● **EJERCICIOS**
- 1) Resume en dos oraciones el relato sobre Antonio Dos Santos.
- 2) Según el relato sobre Antonio Dos Santos, ¿cuántas mujeres trabajaban cada noche en «El Batacazo»?
- 3) Retoma el relato sobre Antonio Dos Santos justo después de su última oración.

● **TEXTO PROPORCIONADO**

******

Al momento de su asesinato Antonio Dos Santos tenía 35 años, doce de los cuales los pasó en Venezuela; era nativo de la población de Cámara de Lobo, en isla de Madeira, Portugal, desde donde vino con dos de sus hermanos a probar suerte. La carrera comercial de Antonio comenzó con un modesto abasto y terminó en un ramo más lucrativo: los bares de prostitutas. El primero de ellos lo tuvo con un socio en la avenida Baralt hasta que con más dinero pudo montar uno exclusivamente suyo. Lo instaló frente a la plaza Sucre en Catia y lo llamó «El Batacazo»; allí laboraban cada noche unas 80 mujeres, cantidad que podía aumentar los fines de semana.
En ese ambiente encontró a Nataly Martínez, mujer de labios voluptuosos y mirada escéptica; dicen quienes los conocieron que Dos Santos la descubrió en Yaracuy; Nataly que para entonces tenía 15 años aceptó viajar a Caracas con aquel hombre al que no conocía, creyendo en la promesa de un futuro rutilante. En la primera noche que pasó en la ciudad su virginidad fue subastada quedando luego como una más en la plantilla de ficheras del night club, hasta que en 1988 el portugués sucumbió a sus encantos y se casó con ella. El matrimonio se instaló en el tercer piso del edificio Candela ubicado en la calle Sol de Madrid de Los Flores de Catia, donde procrearon tres hijos. Nataly repartía su tiempo entre los quehaceres del hogar y la peluquería, oficio más cónsono con su nuevo estatus.
Según contaron más tarde los familiares de Antonio la pareja nunca fue feliz; por el contrario los años en común fueron una sucesión de peleas cada una más violenta que la otra. En una de ellas la mujer, atacada por los celos, destrozó limpiamente el mostrador del bar y es que Antonio no perdía la afición de ligar con las chicas que trabajaban para él. La más reciente de sus conquistas era una atractiva barinesa a la que llamaban Erika y que hacía tragar grueso a Nataly.
La mañana del 7 de octubre Antonio Dos Santos se levantó temprano, bebió a sorbos rápidos un tazón de café y se fue a hacer lo que hacía todos los lunes, cuadrar en caja los ingresos del fin de semana. Ya cerca del mediodía anunció con un gruñido que salía a comer. Domingo Navas obrero de mantenimiento de «El Batacazo», lo miró trasponer la puerta. Fue el último de sus empleados en verlo con vida.

******

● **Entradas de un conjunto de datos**
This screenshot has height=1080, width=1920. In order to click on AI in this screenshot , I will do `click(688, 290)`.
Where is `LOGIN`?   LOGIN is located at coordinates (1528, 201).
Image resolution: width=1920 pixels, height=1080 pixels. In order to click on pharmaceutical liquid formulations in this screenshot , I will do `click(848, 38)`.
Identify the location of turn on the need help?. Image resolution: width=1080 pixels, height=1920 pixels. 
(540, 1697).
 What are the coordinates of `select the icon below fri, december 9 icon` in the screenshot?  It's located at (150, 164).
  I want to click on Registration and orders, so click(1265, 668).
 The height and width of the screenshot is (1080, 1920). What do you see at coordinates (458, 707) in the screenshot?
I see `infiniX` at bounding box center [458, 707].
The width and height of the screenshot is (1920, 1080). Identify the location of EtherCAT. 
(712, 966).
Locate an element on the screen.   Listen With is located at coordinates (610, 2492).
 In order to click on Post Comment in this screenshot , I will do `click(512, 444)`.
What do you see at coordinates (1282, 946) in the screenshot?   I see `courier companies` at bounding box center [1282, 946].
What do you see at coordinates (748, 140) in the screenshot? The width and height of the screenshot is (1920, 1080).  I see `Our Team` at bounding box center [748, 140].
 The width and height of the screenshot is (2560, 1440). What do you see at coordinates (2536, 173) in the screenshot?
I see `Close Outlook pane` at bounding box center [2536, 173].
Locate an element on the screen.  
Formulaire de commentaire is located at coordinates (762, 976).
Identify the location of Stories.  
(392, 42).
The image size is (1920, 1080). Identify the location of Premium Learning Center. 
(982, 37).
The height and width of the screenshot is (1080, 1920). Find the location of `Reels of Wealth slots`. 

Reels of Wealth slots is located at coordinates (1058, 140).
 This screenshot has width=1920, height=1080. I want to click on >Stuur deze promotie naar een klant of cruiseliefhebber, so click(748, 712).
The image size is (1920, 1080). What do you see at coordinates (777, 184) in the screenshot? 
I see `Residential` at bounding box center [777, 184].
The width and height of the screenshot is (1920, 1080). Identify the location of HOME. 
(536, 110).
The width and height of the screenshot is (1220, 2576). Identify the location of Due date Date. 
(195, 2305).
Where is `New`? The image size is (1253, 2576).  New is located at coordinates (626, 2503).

******

● **RESPUESTAS**
- 1) Antonio Dos Santos, nativo de la isla de Madeira que pasó doce años en Venezuela, empezó con un modesto abasto y terminó con bares de prostitutas, entre ellos «El Batacazo», frente a la plaza Sucre en Catia. En 1988 se casó con Nataly Martínez, con quien tuvo tres hijos y un matrimonio lleno de peleas y celos, y la mañana del 7 de octubre, tras cuadrar la caja, salió a comer y su empleado Domingo Navas fue el último de sus trabajadores en verlo con vida.

- 2) Unas 80 mujeres, cantidad que podía aumentar los fines de semana.

- 3)
A las cuatro de la tarde de ese mismo día Nataly Martínez llegó al bar cargada de bolsas, venía de hacer mercado, al ver que su esposo no estaba le dejó dicho que llevará él las frutas porque fue lo único que no pudo comprar. Aquella noche el vehículo de Antonio fue visto circulando por la calle real de Los Flores; lo llevaban dos hombres, nadie prestó atención especial a ese hecho. A la mañana siguiente apareció estacionado frente al edificio Candela. A cincuenta metros la cabeza y las manos de su dueño reposaban en un contenedor.
Mar de hipótesis
Horas más tarde cuando Nataly Martínez pasó por «El Batacazo» le dijeron que la PTJ se había llevado a Domingo Navas. Un relámpago de alarma, apenas perceptible, asomó en su rostro al preguntar el porqué. Como nadie sabía las razones de la detención la mujer se fue a la comisaría del Oeste donde tampoco obtuvo respuesta. Decidió regresar al bar pues Dos Santos no aparecía y alguien tenía que encargarse del negocio. A las diez de la noche una comisión de la policía fue a notificarle que su esposo había sido asesinado. La información fue parca, no entraron en detalles.
La solución a este crimen no era tarea fácil pues en torno al mismo giraba todo un tiovivo de posibles asesinos. El primer lugar en la rueda lo ocupaba un sujeto apodado el Gago, quien amenazó de muerte a Dos Santos por un dinero que éste le debía y se negaba a pagar; un poco más allá aparecía Antonio Barvayo Correia, paisano y ex socio de la víctima solicitado en Portugal por homicidio y en España por tráfico de drogas, pocos meses antes se fugó de una prisión madrileña y según Interpol podía estar oculto en Venezuela; el tercer caballito lo montaban los paleros pues según se supo, Antonio Dos Santos era fanático creyente del Palo Mayombe, vertiente de la santería en cuyas ceremonias se hace uso de restos humanos, y la forma en que su cuerpo fue destazado llamaba la atención; por último no se descartaba que la autoría estuviera entre alguna de sus amantes o incluso su esposa.
Se manejaban entonces cuatro hipótesis: la de venganza por deudas, la de vendetta entre traficantes de drogas, la de muerte ritual y la de crimen pasional.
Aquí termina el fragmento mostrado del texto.